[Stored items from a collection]
--------------------------------

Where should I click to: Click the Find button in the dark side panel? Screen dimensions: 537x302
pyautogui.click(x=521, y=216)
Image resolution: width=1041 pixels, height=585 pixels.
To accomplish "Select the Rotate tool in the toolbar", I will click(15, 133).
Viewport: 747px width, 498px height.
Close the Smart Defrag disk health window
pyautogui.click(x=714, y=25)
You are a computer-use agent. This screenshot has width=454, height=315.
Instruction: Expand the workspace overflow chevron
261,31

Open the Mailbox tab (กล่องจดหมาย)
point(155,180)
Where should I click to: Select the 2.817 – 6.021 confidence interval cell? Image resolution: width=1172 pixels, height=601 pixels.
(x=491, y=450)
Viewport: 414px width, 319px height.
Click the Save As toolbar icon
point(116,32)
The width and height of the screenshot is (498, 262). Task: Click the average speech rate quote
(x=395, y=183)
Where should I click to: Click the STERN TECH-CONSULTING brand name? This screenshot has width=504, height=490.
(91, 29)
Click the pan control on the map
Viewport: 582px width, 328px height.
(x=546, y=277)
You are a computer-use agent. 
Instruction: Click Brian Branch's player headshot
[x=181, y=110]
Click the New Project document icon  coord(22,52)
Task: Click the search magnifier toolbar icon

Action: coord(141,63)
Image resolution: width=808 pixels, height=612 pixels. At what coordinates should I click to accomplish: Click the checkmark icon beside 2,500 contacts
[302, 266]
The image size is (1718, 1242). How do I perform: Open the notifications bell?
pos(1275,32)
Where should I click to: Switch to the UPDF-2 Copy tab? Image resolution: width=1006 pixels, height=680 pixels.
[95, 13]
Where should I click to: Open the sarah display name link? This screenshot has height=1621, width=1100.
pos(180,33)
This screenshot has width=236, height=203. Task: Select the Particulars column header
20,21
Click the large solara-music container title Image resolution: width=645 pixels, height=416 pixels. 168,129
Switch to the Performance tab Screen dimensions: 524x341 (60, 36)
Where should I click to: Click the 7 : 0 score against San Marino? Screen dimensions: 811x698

--------------------------------

- PROBLEM STATEMENT
Rewrite the data above, replacing "Viewport" with "Display" wherever it occurs and keeping every other part the same.

- RESULT
Where should I click to: Click the Find button in the dark side panel? Screen dimensions: 537x302
pyautogui.click(x=521, y=216)
Image resolution: width=1041 pixels, height=585 pixels.
To accomplish "Select the Rotate tool in the toolbar", I will click(15, 133).
Display: 747px width, 498px height.
Close the Smart Defrag disk health window
pyautogui.click(x=714, y=25)
You are a computer-use agent. This screenshot has width=454, height=315.
Instruction: Expand the workspace overflow chevron
261,31

Open the Mailbox tab (กล่องจดหมาย)
point(155,180)
Where should I click to: Select the 2.817 – 6.021 confidence interval cell? Image resolution: width=1172 pixels, height=601 pixels.
(x=491, y=450)
Display: 414px width, 319px height.
Click the Save As toolbar icon
point(116,32)
The width and height of the screenshot is (498, 262). Task: Click the average speech rate quote
(x=395, y=183)
Where should I click to: Click the STERN TECH-CONSULTING brand name? This screenshot has width=504, height=490.
(91, 29)
Click the pan control on the map
Display: 582px width, 328px height.
(x=546, y=277)
You are a computer-use agent. 
Instruction: Click Brian Branch's player headshot
[x=181, y=110]
Click the New Project document icon  coord(22,52)
Task: Click the search magnifier toolbar icon

Action: coord(141,63)
Image resolution: width=808 pixels, height=612 pixels. At what coordinates should I click to accomplish: Click the checkmark icon beside 2,500 contacts
[302, 266]
The image size is (1718, 1242). How do I perform: Open the notifications bell?
pos(1275,32)
Where should I click to: Switch to the UPDF-2 Copy tab? Image resolution: width=1006 pixels, height=680 pixels.
[95, 13]
Where should I click to: Open the sarah display name link? This screenshot has height=1621, width=1100.
pos(180,33)
This screenshot has width=236, height=203. Task: Select the Particulars column header
20,21
Click the large solara-music container title Image resolution: width=645 pixels, height=416 pixels. 168,129
Switch to the Performance tab Screen dimensions: 524x341 (60, 36)
Where should I click to: Click the 7 : 0 score against San Marino? Screen dimensions: 811x698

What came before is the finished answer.